● Data
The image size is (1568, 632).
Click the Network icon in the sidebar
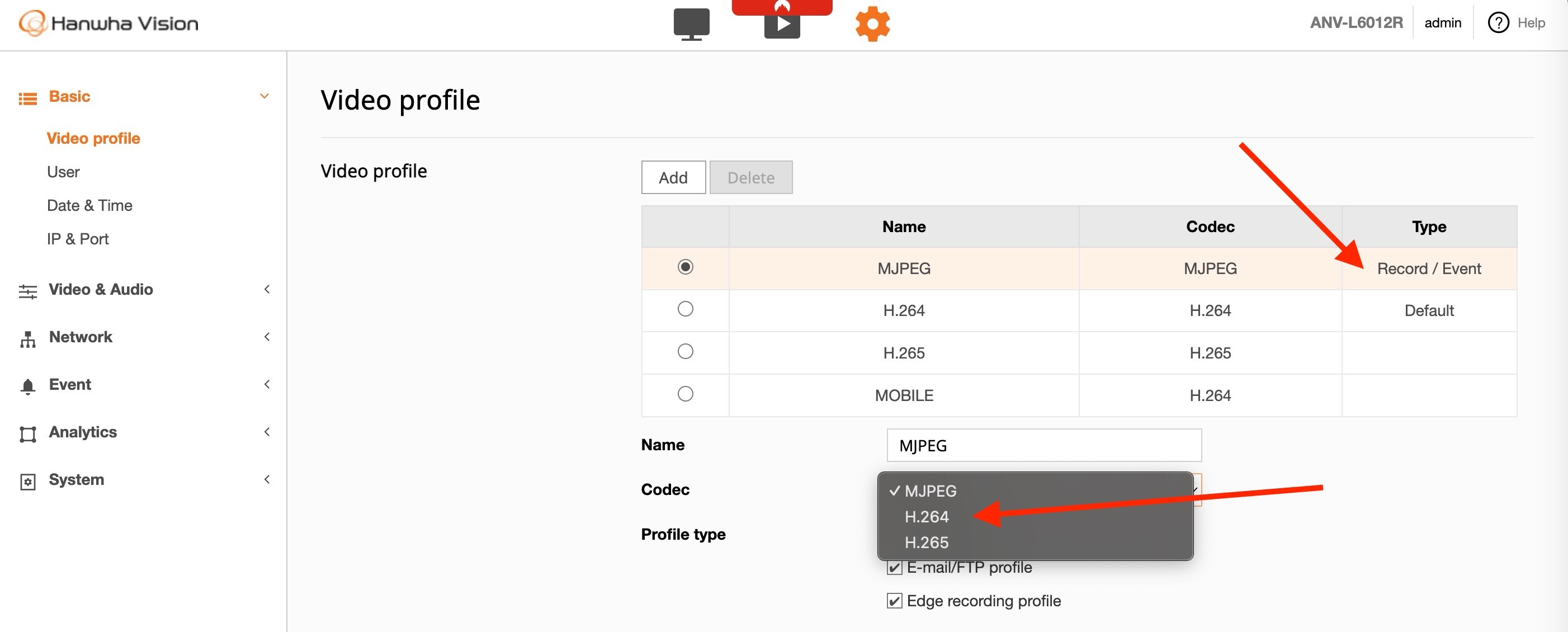click(x=28, y=337)
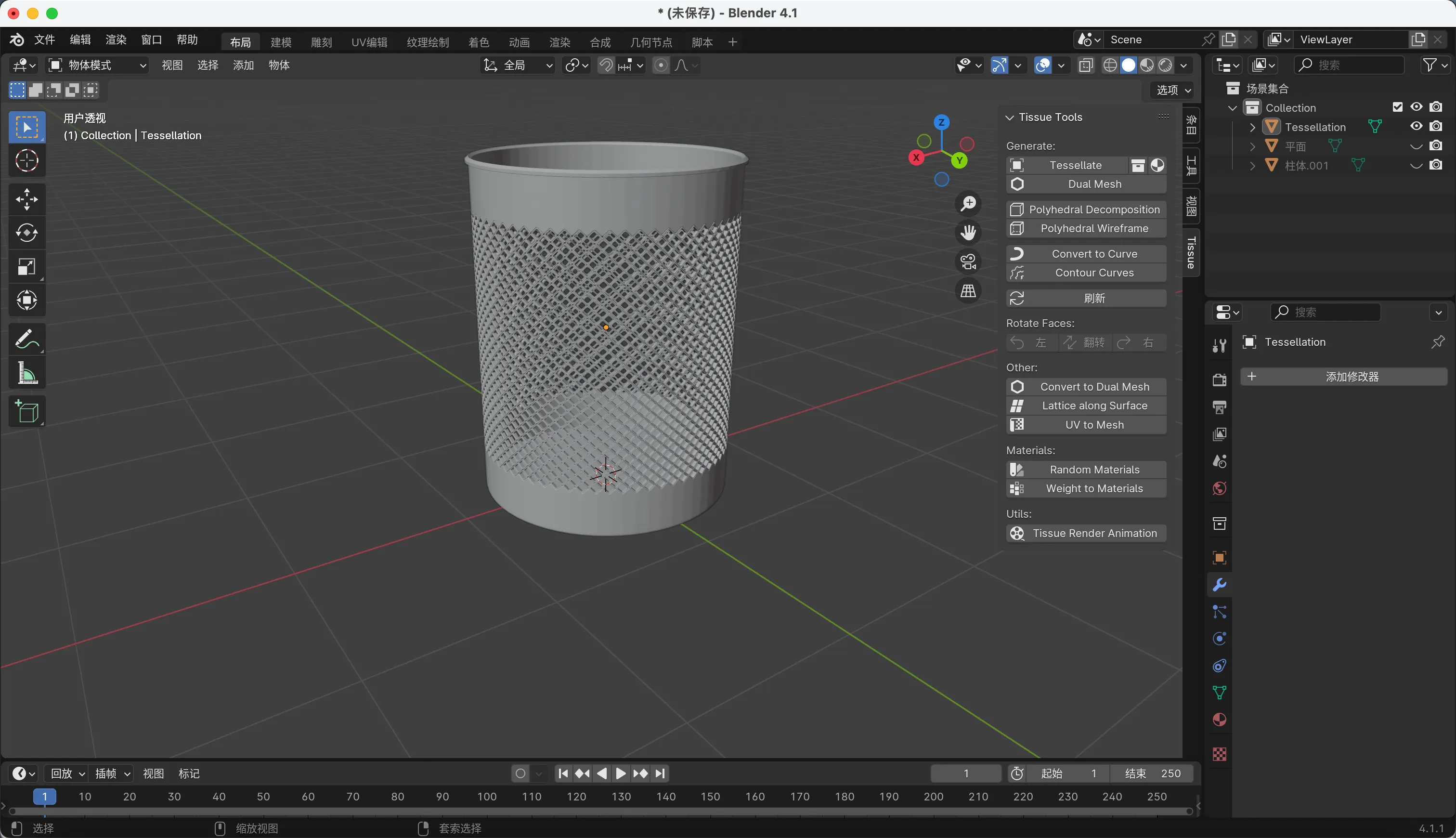Switch to perspective/orthographic grid icon
Viewport: 1456px width, 838px height.
tap(968, 291)
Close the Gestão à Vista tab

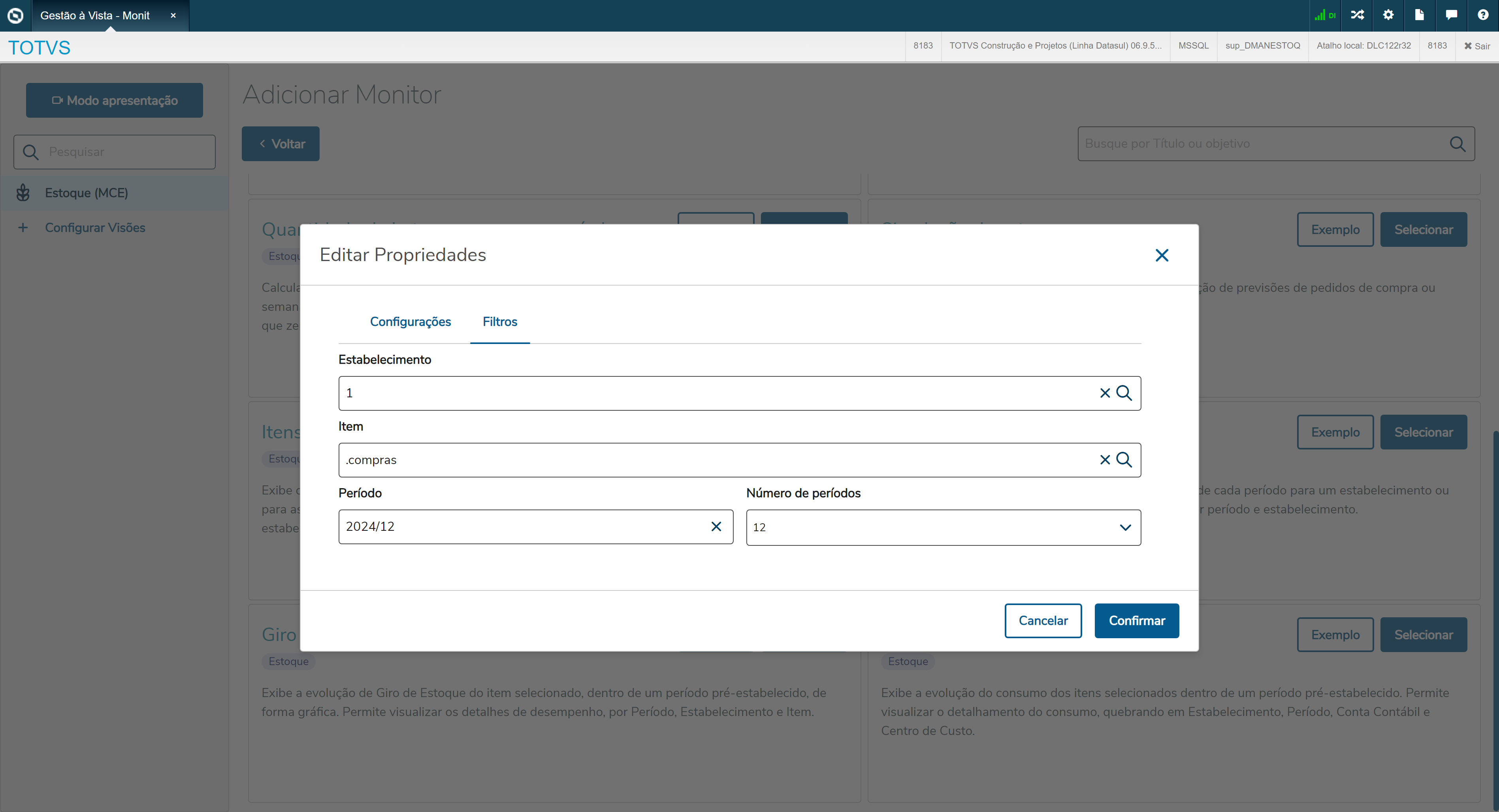coord(173,16)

● Task requirements
Beginning with the line that contains "Click the Network icon in the sidebar" and ending with the last line of the data, transcribe each line exactly; pictures stay out.

● Answer to this task
Click the Network icon in the sidebar
click(x=28, y=337)
Switch to perspective/orthographic grid icon
Viewport: 1456px width, 838px height.
tap(968, 291)
Close the Gestão à Vista tab

coord(173,16)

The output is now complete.